Enums & Pattern Matching

Enums and pattern matching are Rust’s tools for modeling closed sets of possibilities and handling every shape of data explicitly.

Concepts

Patterns

Antipatterns

Example

enum Input {
    Number(i32),
    Empty,
}
 
fn classify(input: Input) -> &'static str {
    match input {
        Input::Number(n) if n > 0 => "positive",
        Input::Number(_) => "non-positive",
        Input::Empty => "empty",
    }
}
 
fn main() {
    assert_eq!(classify(Input::Number(3)), "positive");
    assert_eq!(classify(Input::Empty), "empty");
}

Best practice

  • ✅ Model closed domain alternatives with Enums instead of strings or sentinel values.
  • ✅ Reach first for The match Expression when every case matters.
  • ✅ Use if let and let else only when ignoring or exiting on other cases is intentional.

[Document and screenshot pointing entries]
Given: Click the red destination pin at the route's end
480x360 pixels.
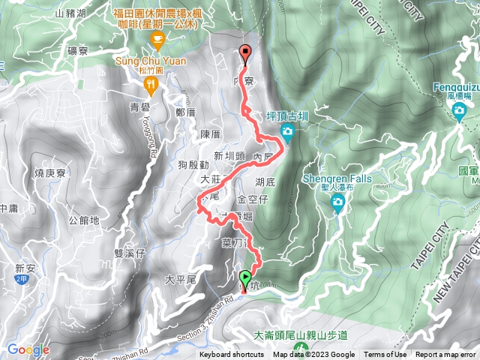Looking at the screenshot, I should click(x=245, y=53).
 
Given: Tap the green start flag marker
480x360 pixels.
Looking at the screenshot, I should click(x=245, y=281).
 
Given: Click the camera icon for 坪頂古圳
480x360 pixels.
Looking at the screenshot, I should click(x=286, y=134).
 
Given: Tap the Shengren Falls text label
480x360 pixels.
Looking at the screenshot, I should click(x=338, y=179).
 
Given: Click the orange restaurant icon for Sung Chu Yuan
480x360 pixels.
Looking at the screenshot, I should click(x=152, y=86).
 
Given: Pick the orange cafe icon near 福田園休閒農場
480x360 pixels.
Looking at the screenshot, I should click(x=157, y=39).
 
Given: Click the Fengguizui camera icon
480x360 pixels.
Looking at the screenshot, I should click(x=458, y=112).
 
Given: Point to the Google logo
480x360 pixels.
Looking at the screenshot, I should click(x=28, y=350).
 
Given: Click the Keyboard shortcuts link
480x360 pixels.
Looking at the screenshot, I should click(x=232, y=355).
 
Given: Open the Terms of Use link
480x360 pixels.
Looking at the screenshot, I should click(x=386, y=355).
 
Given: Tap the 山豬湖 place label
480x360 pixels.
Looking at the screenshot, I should click(x=71, y=13).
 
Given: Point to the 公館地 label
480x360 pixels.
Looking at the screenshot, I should click(x=83, y=220).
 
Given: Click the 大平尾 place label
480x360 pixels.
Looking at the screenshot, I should click(x=180, y=280).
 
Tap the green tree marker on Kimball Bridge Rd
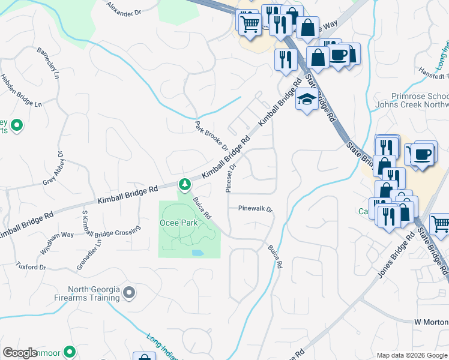[x=185, y=185]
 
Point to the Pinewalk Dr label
[x=255, y=209]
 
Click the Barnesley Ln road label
[x=49, y=62]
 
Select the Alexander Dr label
[x=124, y=8]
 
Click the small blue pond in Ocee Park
[x=197, y=253]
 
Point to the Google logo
[x=20, y=353]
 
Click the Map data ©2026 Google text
[x=411, y=355]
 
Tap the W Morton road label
[x=431, y=322]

• [STATED EXERCISE]
Repeat word for word everything in the enums and pattern matching text from "Best practice" down to "cases is intentional.".

• [ANSWER]
Best practice

  • ✅ Model closed domain alternatives with Enums instead of strings or sentinel values.
  • ✅ Reach first for The match Expression when every case matters.
  • ✅ Use if let and let else only when ignoring or exiting on other cases is intentional.